Certainly the show was a stroll down memory lane, as he sang songs from throughout his career — 18 of them Top 10 hits.
But it also was one of defiance. He opened the show with a roaring, forceful double-platinum “Bennie and The Jets.”
“Good evening, Allentown, and welcome to the very first show of my farewell tour,” he told the crowd of 10,000 — a record-fast sellout for the arena.
The highlights were many, and he closed the main set with a blazing version of “Saturday Night’s Alright for Fighting.”
It’s telling that the biggest complaint was you wanted more.
He opened with his encore with his breakthrough hit, “Your Song,” and, of course, closed it with the song that gave the tour its name, “Goodbye Yellow Brick Road.”
KISS, Feb. 5, 2020
Paul Stanley, lead singer for the rock band KISS, stood onstage at PPL Center, two thirds of the way through its farewell tour concert, and addressed the nearly sold-out audience.
“Yes, we play Philadelphia.
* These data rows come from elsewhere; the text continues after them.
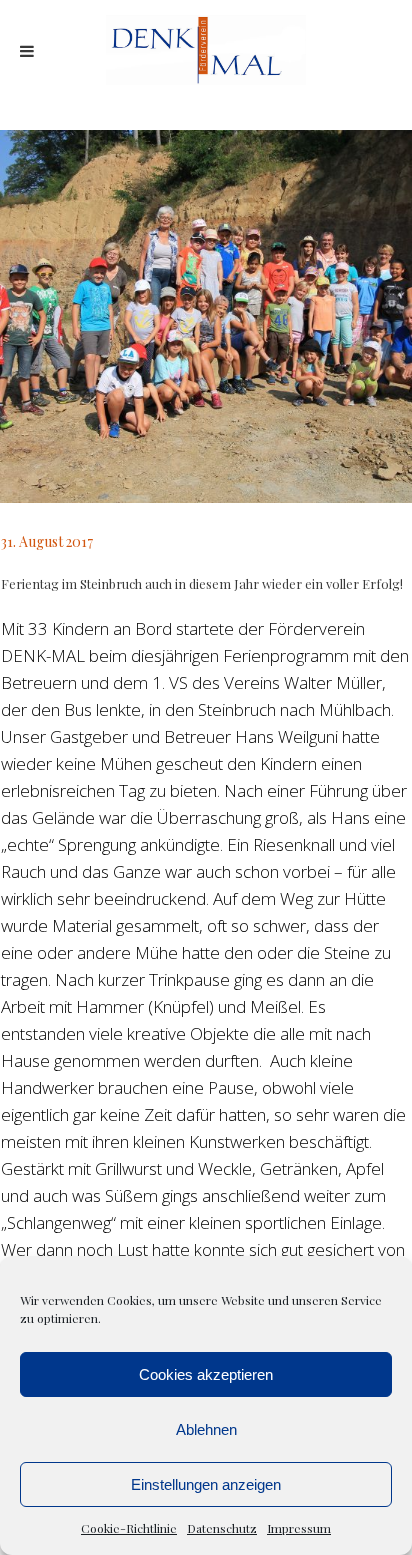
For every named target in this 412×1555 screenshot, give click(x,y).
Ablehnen (206, 1429)
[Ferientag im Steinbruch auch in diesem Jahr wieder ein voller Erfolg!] (206, 316)
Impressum (299, 1528)
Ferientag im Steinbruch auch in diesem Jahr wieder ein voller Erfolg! (202, 583)
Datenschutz (222, 1528)
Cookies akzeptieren (206, 1374)
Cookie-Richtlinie (129, 1528)
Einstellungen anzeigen (206, 1484)
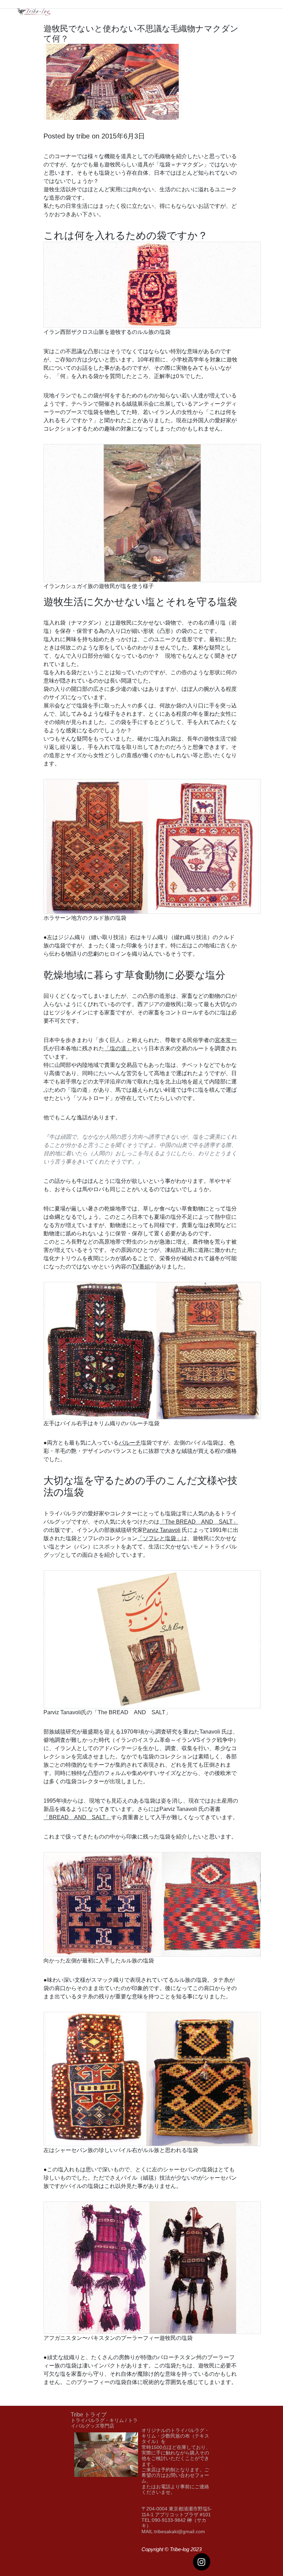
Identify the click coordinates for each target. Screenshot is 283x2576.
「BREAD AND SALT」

Yes, we play Pittsburgh,” he said. “But tonight, no city has anything on you people.”
And through the band’s effects-filled, 21-song, two-hour-and-six-minute concert, KISS performed as if that actually was true.
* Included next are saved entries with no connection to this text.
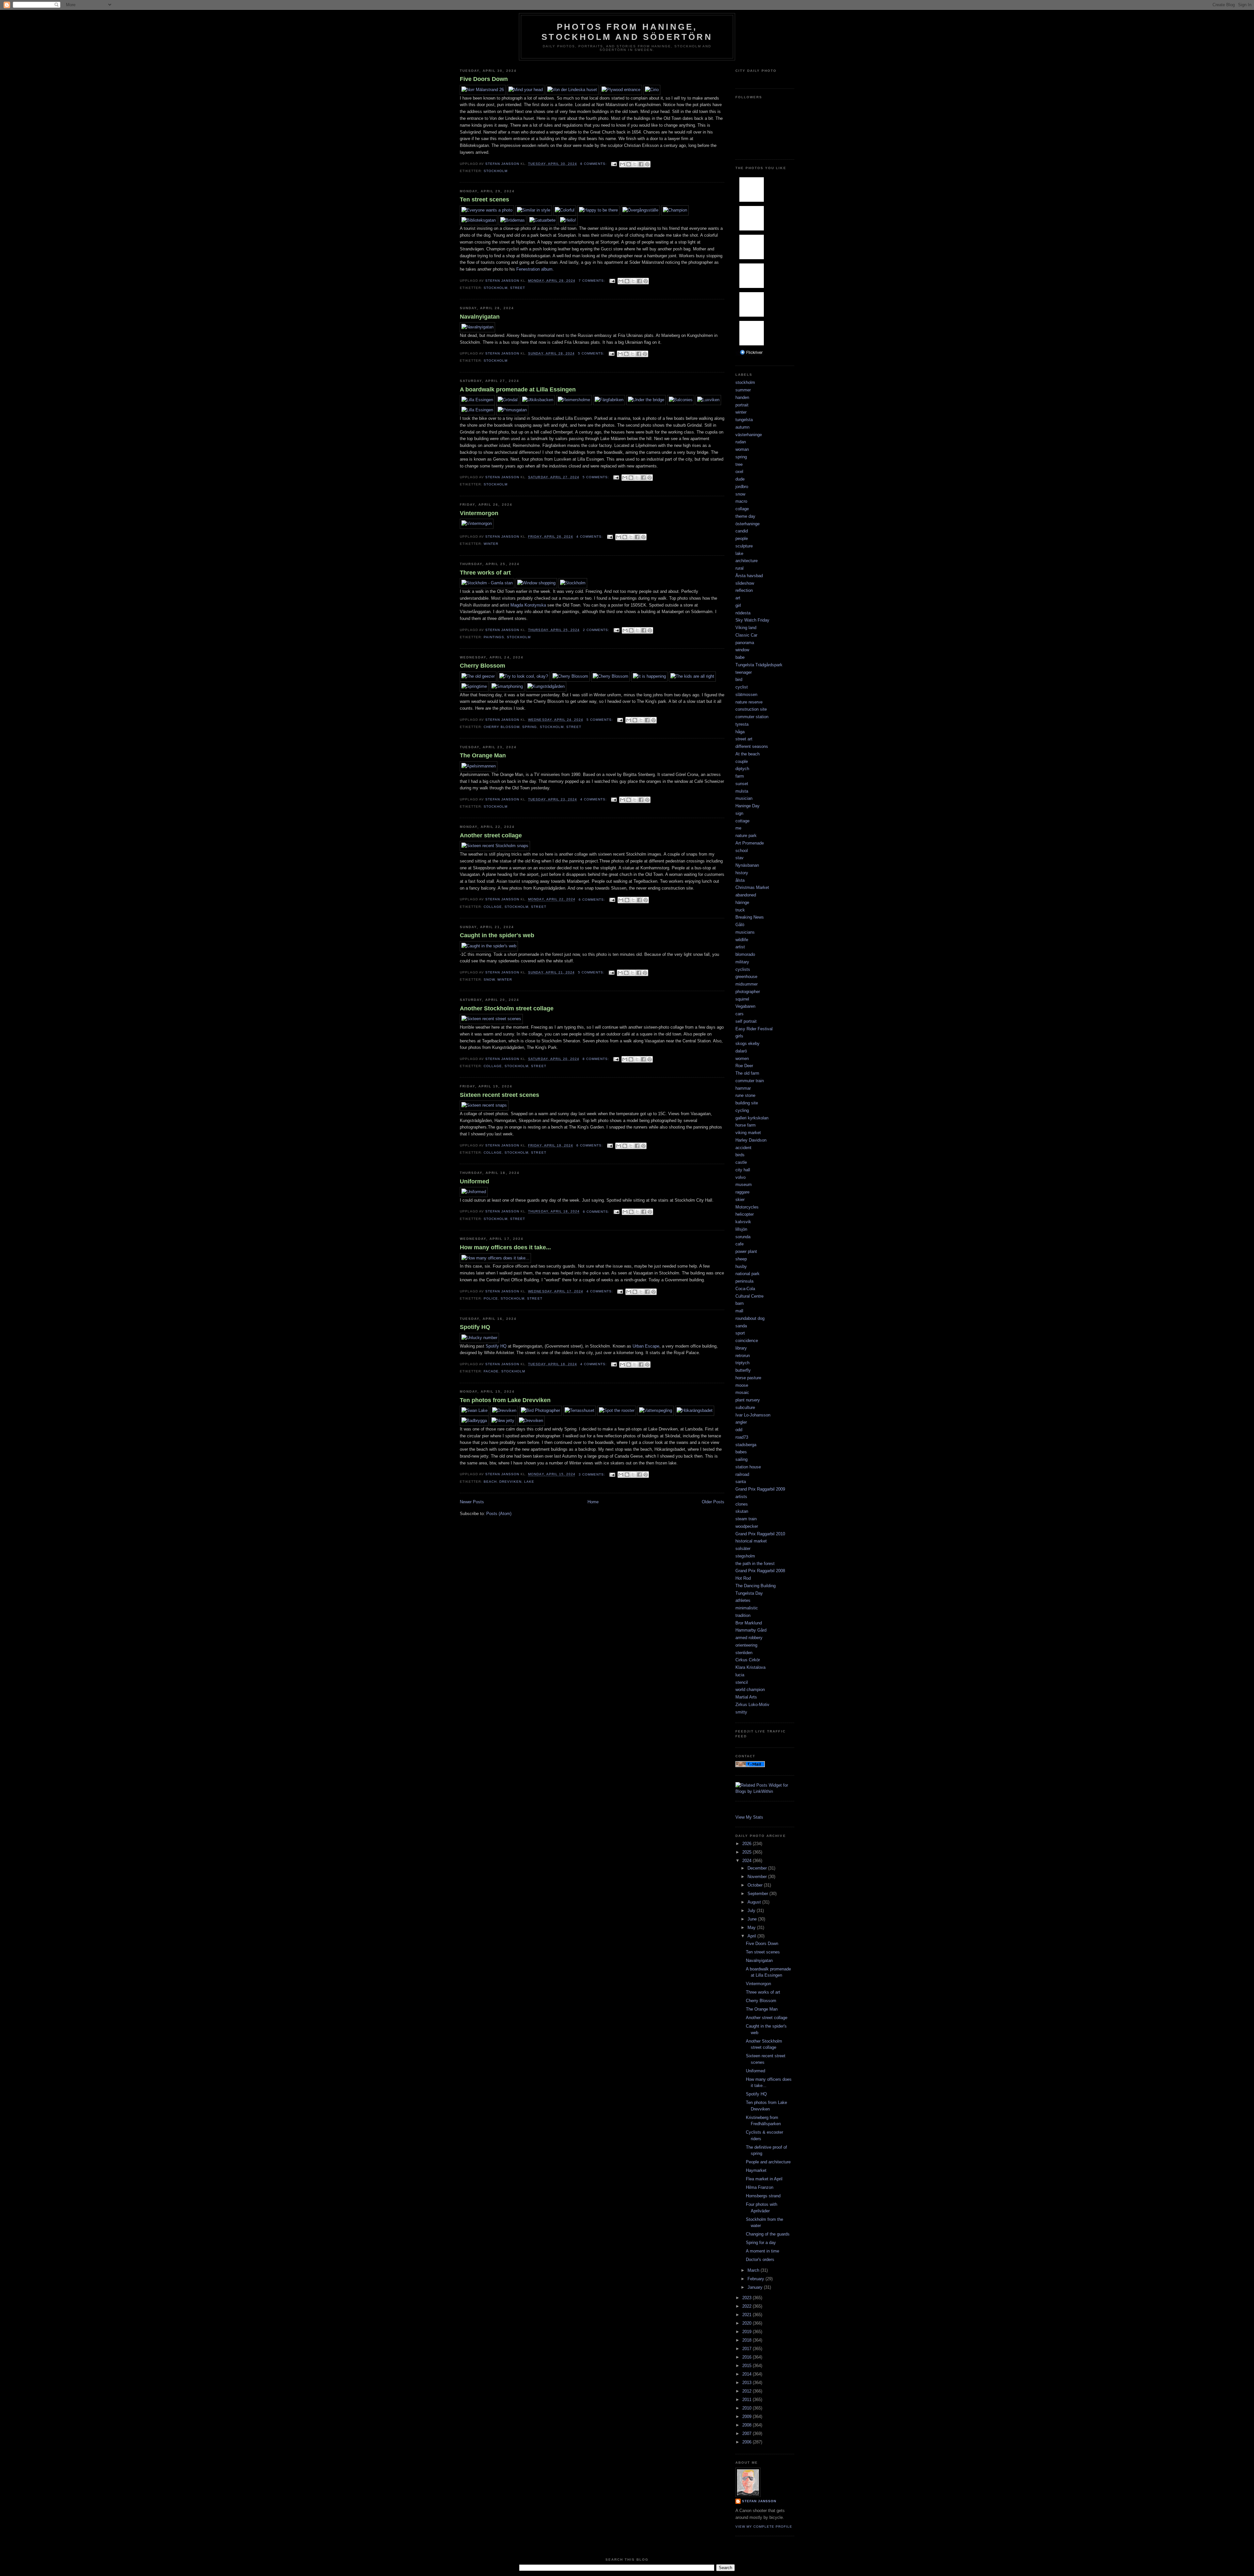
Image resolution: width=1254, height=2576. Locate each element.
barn (739, 1303)
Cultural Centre (749, 1296)
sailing (741, 1459)
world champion (750, 1689)
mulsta (741, 791)
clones (741, 1504)
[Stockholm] (572, 582)
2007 (747, 2433)
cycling (742, 1110)
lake (529, 1481)
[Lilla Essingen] (477, 399)
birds (740, 1154)
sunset (741, 783)
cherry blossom (502, 727)
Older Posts (713, 1501)
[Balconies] (680, 399)
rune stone (745, 1095)
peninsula (744, 1281)
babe (740, 657)
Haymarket (756, 2170)
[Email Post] (613, 164)
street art (743, 738)
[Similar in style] (533, 210)
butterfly (743, 1370)
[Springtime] (474, 686)
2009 (747, 2416)
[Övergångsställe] (640, 210)
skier (740, 1199)
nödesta (742, 612)
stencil (741, 1682)
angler (741, 1422)
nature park (746, 835)
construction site (751, 709)
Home (593, 1501)
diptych (742, 768)
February (756, 2278)
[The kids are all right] (692, 676)
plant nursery (747, 1400)
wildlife (741, 939)
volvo (740, 1177)
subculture (745, 1407)
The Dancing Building (755, 1585)
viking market (748, 1132)
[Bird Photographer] (540, 1410)
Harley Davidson (750, 1140)
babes (741, 1451)
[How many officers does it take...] (495, 1258)
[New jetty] (503, 1420)
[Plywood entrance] (621, 89)
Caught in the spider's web (497, 935)
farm (739, 776)
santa (740, 1481)
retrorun (742, 1355)
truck (740, 910)
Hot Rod (743, 1578)
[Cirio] (651, 89)
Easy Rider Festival (754, 1028)
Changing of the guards (768, 2234)
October (756, 1885)
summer (743, 389)
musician (743, 798)
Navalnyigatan (480, 316)
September (758, 1893)
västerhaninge (748, 434)
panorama (744, 642)
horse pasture (748, 1377)
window (742, 649)
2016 (747, 2357)
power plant (746, 1251)
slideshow (744, 583)
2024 (747, 1860)
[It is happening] (649, 676)
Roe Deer (744, 1065)
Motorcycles (747, 1207)
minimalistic (746, 1607)
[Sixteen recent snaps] (484, 1105)
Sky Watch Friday (752, 620)
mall (739, 1310)
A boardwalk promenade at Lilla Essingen (518, 389)
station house (748, 1466)
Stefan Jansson (759, 2501)
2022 (747, 2306)
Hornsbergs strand (763, 2195)
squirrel (742, 999)
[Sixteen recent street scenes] (491, 1018)
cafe (739, 1243)
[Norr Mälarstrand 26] (483, 89)
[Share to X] (635, 164)
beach (490, 1481)
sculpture (744, 546)
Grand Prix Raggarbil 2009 (760, 1489)
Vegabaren (745, 1006)
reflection (744, 590)
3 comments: (592, 1474)
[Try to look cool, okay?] (524, 676)
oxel (739, 471)
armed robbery (749, 1637)
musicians (745, 932)
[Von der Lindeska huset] (572, 89)
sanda (741, 1325)
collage (493, 907)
From its start with an explosion and a deluge of sparks and flames, and the band’s four members being lowered to the stage on huge risers, KISS offered up a career retrospective of not just songs, but classic concert tricks.
Bassist Gene Simmons, amid a roaring siren, spit fire and drooled “blood” all over his torso. Guitarist Tommy Thayer shot sparks out of the front of his instrument like a rifle at least a half-dozen times. Drummer Eric Singer played a 10-minute solo that included him rising atop a 30-foot riser.
Then Simmons and Thayer rose on similar risers. Stanley flew over the crowd on a zip line.
As could be expected, KISS played a career retrospective — songs from its earliest discs, and from 1980s discs.
The hits were among the night’s best songs, but some deeper cuts stood up surprisingly well, too.